Irish Postal Union
- Merged into: Post Office Workers' Union
- Founded: 1900
- Dissolved: 1923
- Headquarters: 4 Cavendish Row, Dublin
- Location: Ireland;
- Members: 2,500 (1921)

= Irish Postal Union =

Defunct Irish trade union

The Irish Postal Union (IPU) was a trade union representing clerks, telegraphists and telephonists working in the Post Office in Ireland.

The union was founded in 1900 as the Dual Workers' Association, and in 1904 it was renamed as the Association of Irish Post Office Clerks. That year, it was recognised for negotiating purposes by the Postmaster General, but the union's journal was consistently critical of Post Office policies and, as a result, recognition was withdrawn in 1909. Following an agreement to stop publishing critical articles, recognition was reinstated.

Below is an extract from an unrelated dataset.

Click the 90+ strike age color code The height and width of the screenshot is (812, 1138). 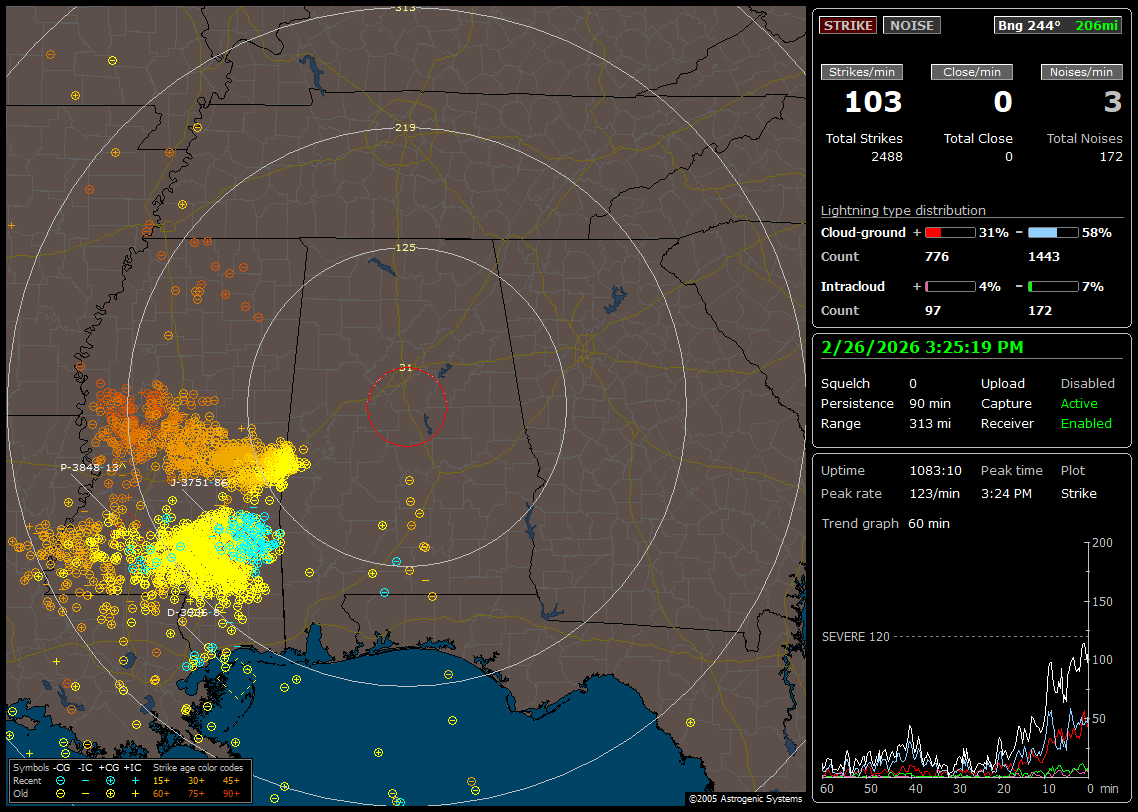click(231, 793)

By the 1910s, the union was the only body representing sorting clerks, telegraphists and telephonists in the Post Office in Ireland. Unlike most other unions in the service, it did not merge into the Union of Post Office Workers (UPW) on its formation. Once Northern Ireland was created, the IPU's members in the state were transferred to the UPW.

In 1920, the union renamed itself as the "Irish Postal Union". In 1923, it merged with the Irish Post Office Engineering Union and the Irish Postal Workers' Union, forming the Post Office Workers' Union.